Kubevirt – more pieces to play with

West said, the more different pieces of technology there are, the more complex they become.  Kubevirt comes in when enterprises want to specify containers with Kubernetes as well as specify VMs as well; you can spin up virtual hosts to be containerised.

“This is something I’ve been advocating to be implemented for years! To have an integrated container and virtual-based infrastructure, so you can mix legacy and modern apps together.”

Kubevirt is an upstream community project around container-native virtualisation, which is slated to be productised within less than a year, to address the apps that haven’t been able to leverage the benefits of containerisation.

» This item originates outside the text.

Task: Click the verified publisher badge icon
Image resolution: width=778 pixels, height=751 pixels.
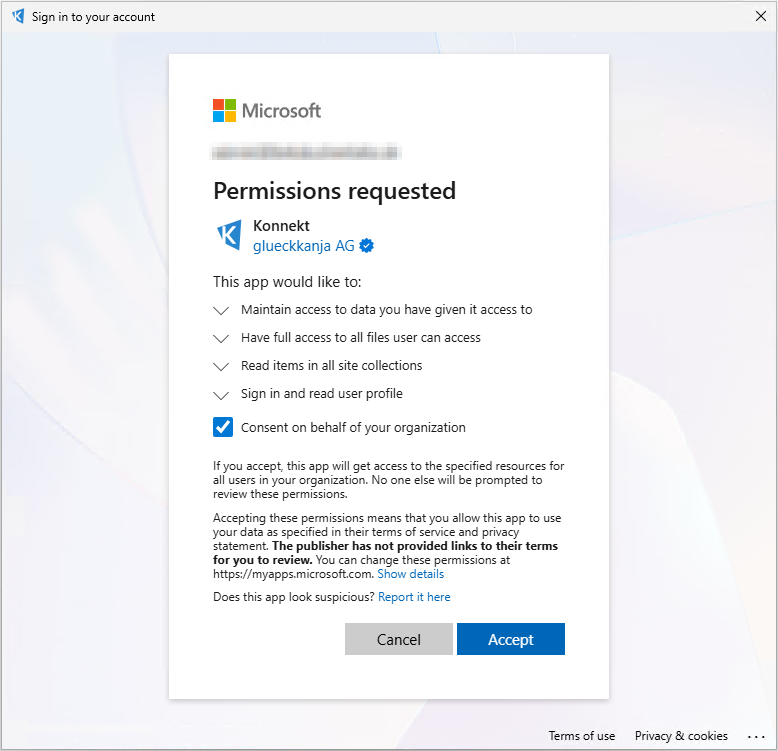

West pointed out also, “The interest in containers have been skyrocketing for years, but really we still have the reality of the legacy part that can’t run in it. Virtual and containers have had to run in their own separate siloes which incurs large overhead, but now I can have one integrated system with unified scheduling, orchestration, networking and administration, at large scale.”

The cloud strategist also spoke of a tagging feature for physical and virtual machine hosts that enables decision-making. For example, if app A and app B hold key value stores for each other, then you’d want all communications for the two apps, to be in the same host. Using tagging and Kubernetes, you can specify that they are ‘close’ together.

“But if one app is to audit the other, so it has to be on not the same host, and you can specify that they should be ‘far’ apart in Kubernetes.

He also drew attention to customers at Red Hat’s 2017 summit that had high percentage adoption of OpenShift but still had significant applications that could not be containerised. With Kubevirt, he explained that “the parts I can’t put into OpenShift, I now can with the powerful and consistent orchestration of Kubernetes.”

At this rate, it would also seem that legacy virtualisation vendors are slowly being edged out of being relevant.